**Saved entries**
# # #

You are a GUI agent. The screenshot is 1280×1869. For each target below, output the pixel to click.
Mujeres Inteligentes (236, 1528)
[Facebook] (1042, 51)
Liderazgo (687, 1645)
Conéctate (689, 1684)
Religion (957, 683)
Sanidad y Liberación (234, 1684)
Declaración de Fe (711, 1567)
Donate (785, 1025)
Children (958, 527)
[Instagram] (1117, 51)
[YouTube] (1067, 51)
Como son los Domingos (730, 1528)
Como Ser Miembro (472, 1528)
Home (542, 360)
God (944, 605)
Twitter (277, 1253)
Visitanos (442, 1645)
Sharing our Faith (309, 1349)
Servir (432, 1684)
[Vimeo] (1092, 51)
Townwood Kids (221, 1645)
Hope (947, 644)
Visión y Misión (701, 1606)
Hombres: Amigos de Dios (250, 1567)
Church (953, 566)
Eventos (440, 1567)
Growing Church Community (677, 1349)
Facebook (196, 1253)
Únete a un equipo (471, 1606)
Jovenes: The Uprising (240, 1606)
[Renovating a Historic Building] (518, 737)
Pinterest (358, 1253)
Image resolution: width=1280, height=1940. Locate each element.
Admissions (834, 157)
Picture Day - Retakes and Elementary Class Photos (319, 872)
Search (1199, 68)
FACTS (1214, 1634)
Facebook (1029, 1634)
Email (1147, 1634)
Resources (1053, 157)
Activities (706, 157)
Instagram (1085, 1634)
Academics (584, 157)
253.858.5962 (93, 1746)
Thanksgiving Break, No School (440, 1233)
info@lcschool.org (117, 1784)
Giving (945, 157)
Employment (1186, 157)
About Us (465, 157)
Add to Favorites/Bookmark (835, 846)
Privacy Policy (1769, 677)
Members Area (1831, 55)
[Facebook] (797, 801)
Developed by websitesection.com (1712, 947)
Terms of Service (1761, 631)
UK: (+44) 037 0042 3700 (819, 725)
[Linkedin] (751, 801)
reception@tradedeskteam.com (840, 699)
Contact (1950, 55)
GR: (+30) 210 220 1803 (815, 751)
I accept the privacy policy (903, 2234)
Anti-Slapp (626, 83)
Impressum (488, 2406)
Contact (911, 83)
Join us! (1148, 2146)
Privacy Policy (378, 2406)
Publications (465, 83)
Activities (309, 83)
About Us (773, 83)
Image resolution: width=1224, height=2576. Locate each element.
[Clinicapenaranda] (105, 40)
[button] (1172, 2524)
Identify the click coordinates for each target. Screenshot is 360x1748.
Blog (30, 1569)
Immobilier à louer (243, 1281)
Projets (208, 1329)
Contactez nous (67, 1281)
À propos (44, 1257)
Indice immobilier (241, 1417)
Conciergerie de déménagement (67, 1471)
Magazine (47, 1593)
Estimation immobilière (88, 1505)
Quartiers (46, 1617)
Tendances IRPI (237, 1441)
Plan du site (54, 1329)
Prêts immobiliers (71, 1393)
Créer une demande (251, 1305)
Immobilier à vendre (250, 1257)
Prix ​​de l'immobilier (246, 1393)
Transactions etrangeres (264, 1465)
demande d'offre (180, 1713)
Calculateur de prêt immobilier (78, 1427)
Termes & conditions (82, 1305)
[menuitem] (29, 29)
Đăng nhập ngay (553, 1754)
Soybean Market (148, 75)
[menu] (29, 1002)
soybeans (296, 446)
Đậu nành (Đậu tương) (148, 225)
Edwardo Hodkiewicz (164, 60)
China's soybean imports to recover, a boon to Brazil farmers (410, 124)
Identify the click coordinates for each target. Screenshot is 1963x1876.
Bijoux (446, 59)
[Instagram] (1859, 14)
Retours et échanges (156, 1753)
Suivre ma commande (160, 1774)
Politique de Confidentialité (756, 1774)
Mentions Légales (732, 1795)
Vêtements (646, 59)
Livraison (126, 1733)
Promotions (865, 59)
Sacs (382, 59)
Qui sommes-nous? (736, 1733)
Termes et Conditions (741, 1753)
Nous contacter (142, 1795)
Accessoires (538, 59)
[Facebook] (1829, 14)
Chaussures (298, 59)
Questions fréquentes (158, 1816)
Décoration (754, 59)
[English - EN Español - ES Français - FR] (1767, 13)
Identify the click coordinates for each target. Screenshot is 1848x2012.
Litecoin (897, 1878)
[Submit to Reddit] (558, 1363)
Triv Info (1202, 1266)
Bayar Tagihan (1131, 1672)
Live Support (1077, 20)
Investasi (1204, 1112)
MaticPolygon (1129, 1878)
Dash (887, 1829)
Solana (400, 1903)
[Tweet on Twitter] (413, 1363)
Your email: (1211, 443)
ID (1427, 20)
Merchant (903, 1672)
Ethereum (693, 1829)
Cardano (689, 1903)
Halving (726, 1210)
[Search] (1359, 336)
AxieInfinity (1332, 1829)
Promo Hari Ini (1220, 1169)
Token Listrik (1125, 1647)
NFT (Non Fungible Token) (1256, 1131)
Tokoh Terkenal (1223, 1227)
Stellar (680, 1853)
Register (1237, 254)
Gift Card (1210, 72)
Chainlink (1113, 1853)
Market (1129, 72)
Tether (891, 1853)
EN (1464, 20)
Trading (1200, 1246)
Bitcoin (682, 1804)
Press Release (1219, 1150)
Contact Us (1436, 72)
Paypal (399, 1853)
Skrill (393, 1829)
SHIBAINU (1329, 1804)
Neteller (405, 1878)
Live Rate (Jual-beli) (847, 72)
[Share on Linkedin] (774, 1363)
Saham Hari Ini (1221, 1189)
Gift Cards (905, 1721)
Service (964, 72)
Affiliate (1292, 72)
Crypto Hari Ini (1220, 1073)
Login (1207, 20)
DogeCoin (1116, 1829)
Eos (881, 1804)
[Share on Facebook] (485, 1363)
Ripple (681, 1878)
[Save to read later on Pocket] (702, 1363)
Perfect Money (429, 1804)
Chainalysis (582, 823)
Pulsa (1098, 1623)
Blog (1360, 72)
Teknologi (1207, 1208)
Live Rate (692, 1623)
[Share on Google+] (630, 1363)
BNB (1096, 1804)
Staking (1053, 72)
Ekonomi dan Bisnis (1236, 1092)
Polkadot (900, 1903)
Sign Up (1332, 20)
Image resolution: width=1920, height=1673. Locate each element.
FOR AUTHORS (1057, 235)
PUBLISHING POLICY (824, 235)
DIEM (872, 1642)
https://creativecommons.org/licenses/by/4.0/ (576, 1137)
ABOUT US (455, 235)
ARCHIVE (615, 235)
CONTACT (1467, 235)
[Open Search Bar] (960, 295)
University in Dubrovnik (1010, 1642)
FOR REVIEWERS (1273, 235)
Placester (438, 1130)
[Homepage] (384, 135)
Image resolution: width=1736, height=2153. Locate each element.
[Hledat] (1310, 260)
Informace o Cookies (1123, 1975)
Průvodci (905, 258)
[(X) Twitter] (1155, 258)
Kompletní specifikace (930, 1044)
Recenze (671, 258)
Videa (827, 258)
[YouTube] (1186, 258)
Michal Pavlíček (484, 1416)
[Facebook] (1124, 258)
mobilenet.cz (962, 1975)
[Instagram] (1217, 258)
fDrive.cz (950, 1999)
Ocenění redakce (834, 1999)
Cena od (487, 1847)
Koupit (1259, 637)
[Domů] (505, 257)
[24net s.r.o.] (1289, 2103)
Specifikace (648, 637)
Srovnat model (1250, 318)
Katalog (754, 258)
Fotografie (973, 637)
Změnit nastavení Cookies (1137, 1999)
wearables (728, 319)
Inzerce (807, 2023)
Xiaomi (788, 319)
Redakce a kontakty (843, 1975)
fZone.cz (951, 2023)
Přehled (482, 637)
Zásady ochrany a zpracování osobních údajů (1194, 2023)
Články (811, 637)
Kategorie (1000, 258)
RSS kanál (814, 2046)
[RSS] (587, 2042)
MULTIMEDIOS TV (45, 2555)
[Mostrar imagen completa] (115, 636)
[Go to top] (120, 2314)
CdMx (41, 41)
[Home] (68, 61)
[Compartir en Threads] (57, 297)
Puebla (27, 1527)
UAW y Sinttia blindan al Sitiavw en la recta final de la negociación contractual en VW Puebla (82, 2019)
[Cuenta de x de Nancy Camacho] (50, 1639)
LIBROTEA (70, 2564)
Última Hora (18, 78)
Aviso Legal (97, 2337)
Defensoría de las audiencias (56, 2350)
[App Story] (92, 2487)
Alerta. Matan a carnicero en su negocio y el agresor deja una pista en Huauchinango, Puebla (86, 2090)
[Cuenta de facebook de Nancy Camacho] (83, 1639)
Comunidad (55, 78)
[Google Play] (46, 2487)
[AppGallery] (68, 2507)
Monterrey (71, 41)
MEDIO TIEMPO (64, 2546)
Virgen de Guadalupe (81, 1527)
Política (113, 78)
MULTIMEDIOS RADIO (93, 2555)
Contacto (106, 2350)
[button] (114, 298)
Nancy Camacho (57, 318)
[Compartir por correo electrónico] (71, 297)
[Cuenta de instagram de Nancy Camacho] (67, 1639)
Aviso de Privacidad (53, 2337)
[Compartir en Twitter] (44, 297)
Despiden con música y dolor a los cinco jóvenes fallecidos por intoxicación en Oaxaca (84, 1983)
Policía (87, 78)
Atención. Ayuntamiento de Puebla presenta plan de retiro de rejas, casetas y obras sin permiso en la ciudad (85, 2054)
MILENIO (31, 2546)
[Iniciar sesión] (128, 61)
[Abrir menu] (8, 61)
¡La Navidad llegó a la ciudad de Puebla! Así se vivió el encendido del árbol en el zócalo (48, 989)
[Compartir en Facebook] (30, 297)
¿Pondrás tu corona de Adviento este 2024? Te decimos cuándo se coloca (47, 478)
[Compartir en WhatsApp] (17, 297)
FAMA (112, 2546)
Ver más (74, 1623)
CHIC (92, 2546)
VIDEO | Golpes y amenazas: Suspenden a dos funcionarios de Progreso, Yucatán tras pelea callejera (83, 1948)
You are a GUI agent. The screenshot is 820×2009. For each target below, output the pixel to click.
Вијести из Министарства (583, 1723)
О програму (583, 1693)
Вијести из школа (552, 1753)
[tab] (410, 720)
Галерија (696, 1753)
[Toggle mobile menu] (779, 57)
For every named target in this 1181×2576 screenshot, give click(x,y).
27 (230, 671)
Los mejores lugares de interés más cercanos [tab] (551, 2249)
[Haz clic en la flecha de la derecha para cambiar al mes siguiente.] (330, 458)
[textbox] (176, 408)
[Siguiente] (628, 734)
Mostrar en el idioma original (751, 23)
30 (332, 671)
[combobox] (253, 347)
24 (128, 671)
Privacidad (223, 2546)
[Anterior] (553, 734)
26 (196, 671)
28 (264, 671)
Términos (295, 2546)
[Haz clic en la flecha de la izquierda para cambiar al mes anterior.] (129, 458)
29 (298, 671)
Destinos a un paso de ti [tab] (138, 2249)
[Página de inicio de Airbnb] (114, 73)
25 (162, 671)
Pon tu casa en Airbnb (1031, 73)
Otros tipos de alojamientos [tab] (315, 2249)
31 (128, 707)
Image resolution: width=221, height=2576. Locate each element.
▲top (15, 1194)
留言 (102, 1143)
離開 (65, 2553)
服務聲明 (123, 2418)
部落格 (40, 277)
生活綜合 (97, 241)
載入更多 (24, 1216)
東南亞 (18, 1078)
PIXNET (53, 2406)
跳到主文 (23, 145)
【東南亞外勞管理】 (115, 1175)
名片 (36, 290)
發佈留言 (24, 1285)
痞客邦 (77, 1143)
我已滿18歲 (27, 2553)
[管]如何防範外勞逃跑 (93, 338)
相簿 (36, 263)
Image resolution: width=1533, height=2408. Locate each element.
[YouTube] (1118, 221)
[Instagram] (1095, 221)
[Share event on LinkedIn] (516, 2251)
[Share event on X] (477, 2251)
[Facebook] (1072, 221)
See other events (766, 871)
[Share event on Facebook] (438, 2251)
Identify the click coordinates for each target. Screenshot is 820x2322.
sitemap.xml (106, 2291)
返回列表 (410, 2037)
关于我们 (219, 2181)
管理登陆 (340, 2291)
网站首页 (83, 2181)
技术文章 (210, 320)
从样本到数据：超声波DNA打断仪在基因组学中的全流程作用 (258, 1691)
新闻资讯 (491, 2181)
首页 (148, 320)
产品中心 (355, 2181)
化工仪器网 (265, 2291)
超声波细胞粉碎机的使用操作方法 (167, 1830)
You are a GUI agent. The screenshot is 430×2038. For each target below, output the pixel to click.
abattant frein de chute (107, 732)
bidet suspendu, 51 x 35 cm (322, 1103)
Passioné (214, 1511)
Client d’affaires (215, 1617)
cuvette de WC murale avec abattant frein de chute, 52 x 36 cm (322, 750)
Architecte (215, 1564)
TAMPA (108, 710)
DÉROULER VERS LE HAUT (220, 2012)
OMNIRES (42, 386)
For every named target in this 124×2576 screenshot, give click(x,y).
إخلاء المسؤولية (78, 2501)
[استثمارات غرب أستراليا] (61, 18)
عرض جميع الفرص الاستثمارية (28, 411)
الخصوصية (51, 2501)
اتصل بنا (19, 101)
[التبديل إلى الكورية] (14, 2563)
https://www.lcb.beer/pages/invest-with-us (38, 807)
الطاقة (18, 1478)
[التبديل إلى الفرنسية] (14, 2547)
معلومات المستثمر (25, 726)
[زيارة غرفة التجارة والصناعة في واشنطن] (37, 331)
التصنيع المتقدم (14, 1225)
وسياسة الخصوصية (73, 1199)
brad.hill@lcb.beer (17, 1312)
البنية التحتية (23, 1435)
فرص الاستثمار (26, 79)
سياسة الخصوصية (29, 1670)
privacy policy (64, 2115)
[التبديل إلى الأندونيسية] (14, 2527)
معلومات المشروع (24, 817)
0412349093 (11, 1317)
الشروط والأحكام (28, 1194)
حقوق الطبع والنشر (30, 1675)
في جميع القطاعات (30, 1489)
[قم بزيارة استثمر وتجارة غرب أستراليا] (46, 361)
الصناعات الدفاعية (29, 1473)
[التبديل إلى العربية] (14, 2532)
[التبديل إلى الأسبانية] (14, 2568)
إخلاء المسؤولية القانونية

# # #

**Work required**
Please copy the lines in the records above between the one holding "Promotions (865, 59)" and the one holding "[Submit to Reddit] (558, 1363)", inclusive, exactly and with no other line.

**Result of this task**
Promotions (865, 59)
Sacs (382, 59)
Qui sommes-nous? (736, 1733)
Termes et Conditions (741, 1753)
Nous contacter (142, 1795)
Accessoires (538, 59)
[Facebook] (1829, 14)
Chaussures (298, 59)
Questions fréquentes (158, 1816)
Décoration (754, 59)
[English - EN Español - ES Français - FR] (1767, 13)
Identify the click coordinates for each target. Screenshot is 1848x2012.
Litecoin (897, 1878)
[Submit to Reddit] (558, 1363)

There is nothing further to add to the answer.